35% of REIT properties globally are geographically exposed to climate hazards, including inland flooding (17%), typhoons or hurricanes (12%), and coastal flooding and sea-level rise (6%)[2]. Investment managers and investors for directly held assets currently use insurance as their primary means of protection against extreme weather and climate events. However, insurance will cover damages from catastrophic events; it will not cover higher capital expenditure and operational costs and loss in value from a reduction in the asset’s liquidity.

Litigation risk

A pattern is emerging of activist shareholders filing resolutions against corporations, particularly major energy companies, demanding increased transparency surround climate change risks and company policy [Norton Rose]. For example, in Australia in 2018, 23 year old Mark McVeigh filed legal action against Retail Employees Superannuation Pty Ltd (REST), seeking information regarding what the trustees know about the impact climate change will have on its investments and what they are doing in response to this knowledge.

Fiduciary responsibility

A fiduciary duty is a requirement that informs investment and management practice in a similar manner to aspects such as costs and investment returns. A failure to take account of ESG issues could be seen as a breach of their fiduciary duties. Fiduciaries, therefore, need to show they have identified and assessed the risks to companies and to their portfolios.

Increasing disclosure on climate resilience

The driving force behind more effective disclosure in climate resilience is the TCFD – the Taskforce on Climate-related Financial Disclosure. TCFD is a global voluntary disclosure framework launched in mid-June 2017 to allow organizations to identify the climate risks and opportunities they expect to face, and ultimately to disclose the financial impact of these in their annual reports. As of May 2019, 648 organizations have shown formal support for the TCFD, including 118 asset management organizations.

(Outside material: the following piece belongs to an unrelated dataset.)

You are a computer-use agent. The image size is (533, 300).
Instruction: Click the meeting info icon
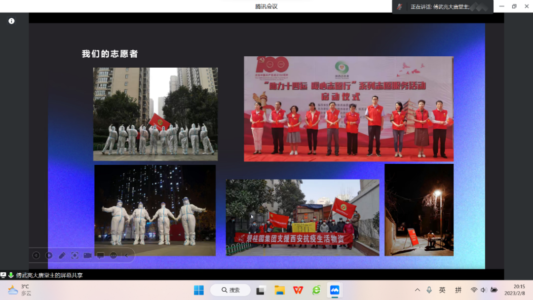point(11,21)

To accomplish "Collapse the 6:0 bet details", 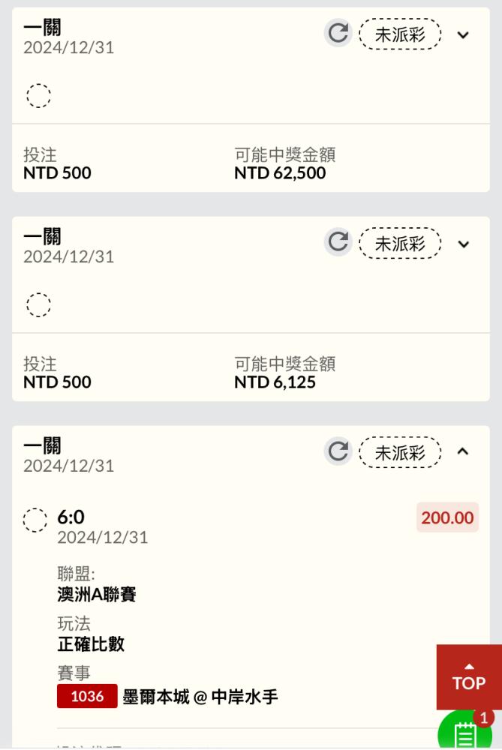I will pyautogui.click(x=463, y=452).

TCFD is a global voluntary disclosure framework launched in mid-June 2017 to allow organizations to identify the climate risks and opportunities they expect to face, and ultimately to disclose the financial impact of these in their annual reports

Stockland an Australian Securities Exchange (ASX) 50 organization and Australia’s largest diversified property group, has been an early adopter of disclosure in alignment with the TCFD framework. Stockland has been identifying risks and opportunities relating to the impact of climate change for over a decade. The business response to these is guided by a Climate Change Adaptation Plan which is regularly reviewed, and a detailed Climate Adaptation Strategy, as well as business unit sustainability strategies. Whilst Stockland did not disclose the actual or potential financial impact of their identified climate risk and opportunities (which is of specific interest to investors), in February 2018, the organization lodged “Stockland’s Climate-related Financial Disclosures” on the ASX as part of their half-year reporting suite. This made Stockland the first Australian property company to disclose its climate risks and opportunities to the ASX in accordance with the Task Force recommendations.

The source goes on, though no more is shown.